[tor-commits] [metrics-web/master] Extend censorship detector to new user estimates.
karsten at torproject.org
karsten at torproject.org
Mon Sep 16 18:00:12 UTC 2013
commit 41565da93ef5cc3e562f21b8695dbf251b55459a
Author: Karsten Loesing <karsten.loesing at gmx.net>
Date: Mon Sep 16 19:17:27 2013 +0200
Extend censorship detector to new user estimates.
---
detector/detector.py | 30 ++++++-----
detector/detector.sh | 1 +
rserve/csv.R | 16 ++++++
rserve/graphs.R | 57 +++++++++++++++-----
rserve/tables.R | 38 +++++++++++--
.../ernie/web/graphs/GraphsSubpagesServlet.java | 2 +-
.../ernie/web/graphs/RObjectGenerator.java | 5 +-
web/WEB-INF/users.jsp | 45 ++++++++++++++++
8 files changed, 160 insertions(+), 34 deletions(-)

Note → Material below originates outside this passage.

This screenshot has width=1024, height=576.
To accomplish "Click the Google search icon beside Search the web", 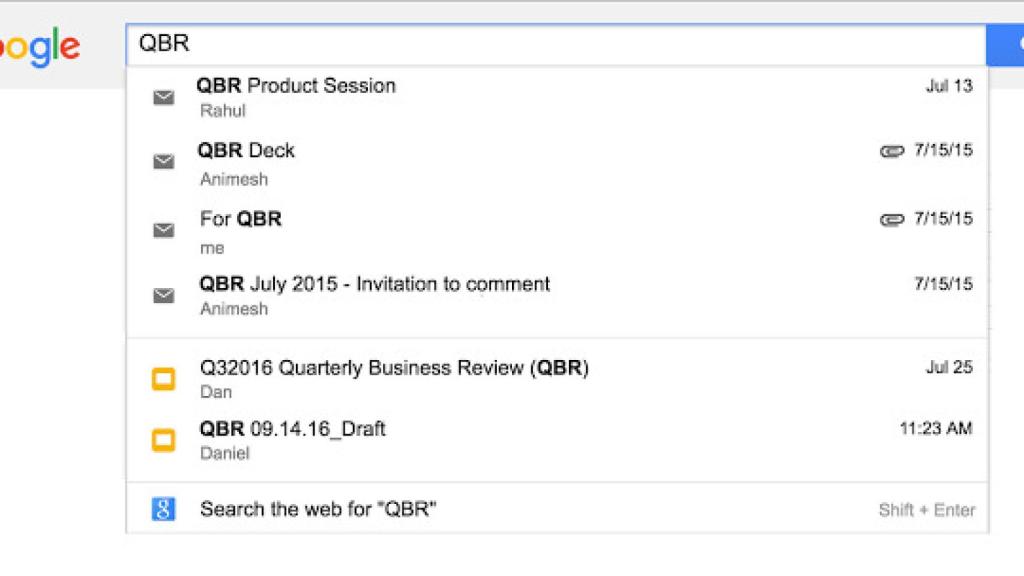I will [163, 509].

diff --git a/detector/detector.py b/detector/detector.py
index 7f924db..2c51b5b 100644
--- a/detector/detector.py
+++ b/detector/detector.py
@@ -348,8 +348,8 @@ def plot_all(tss, minx, maxx, INTERV, DAYS=None, rdir="img"):
summary_file.close()
"""Write a CSV report on the minimum/maximum users of each country per date."""
-def write_all(tss, minc, maxc, INTERVAL=7):
- ranges_file = file("direct-users-ranges.csv", "w")
+def write_all(tss, minc, maxc, RANGES_FILE, INTERVAL=7):
+ ranges_file = file(RANGES_FILE, "w")
ranges_file.write("date,country,minusers,maxusers\n")
exclude = set(["all", "??", "date"])
for c in tss.country_codes:
@@ -415,23 +415,25 @@ def write_ml_report(tss, minx, maxx, INTERV, DAYS, notification_period=None):
report_file.close()
-def main():
- # Change these to customize script
- CSV_FILE = "direct-users.csv"
- GRAPH_DIR = "img"
- # Time interval to model connection rates.
- INTERV = 7
- # Consider maximum DAYS days back.
- DAYS= 6 * 31
-
+# INTERV is the time interval to model connection rates;
+# consider maximum DAYS days back.
+def detect(CSV_FILE = "userstats-detector.csv",
+ RANGES_FILE = "userstats-ranges.csv", GRAPH_DIR = "img",
+ INTERV = 7, DAYS = 6 * 31, REPORT = True):
tss = torstatstore(CSV_FILE)
l = tss.get_largest_locations(50)
minx, maxx = make_tendencies_minmax(l, INTERV)
#plot_all(tss, minx, maxx, INTERV, DAYS, rdir=GRAPH_DIR)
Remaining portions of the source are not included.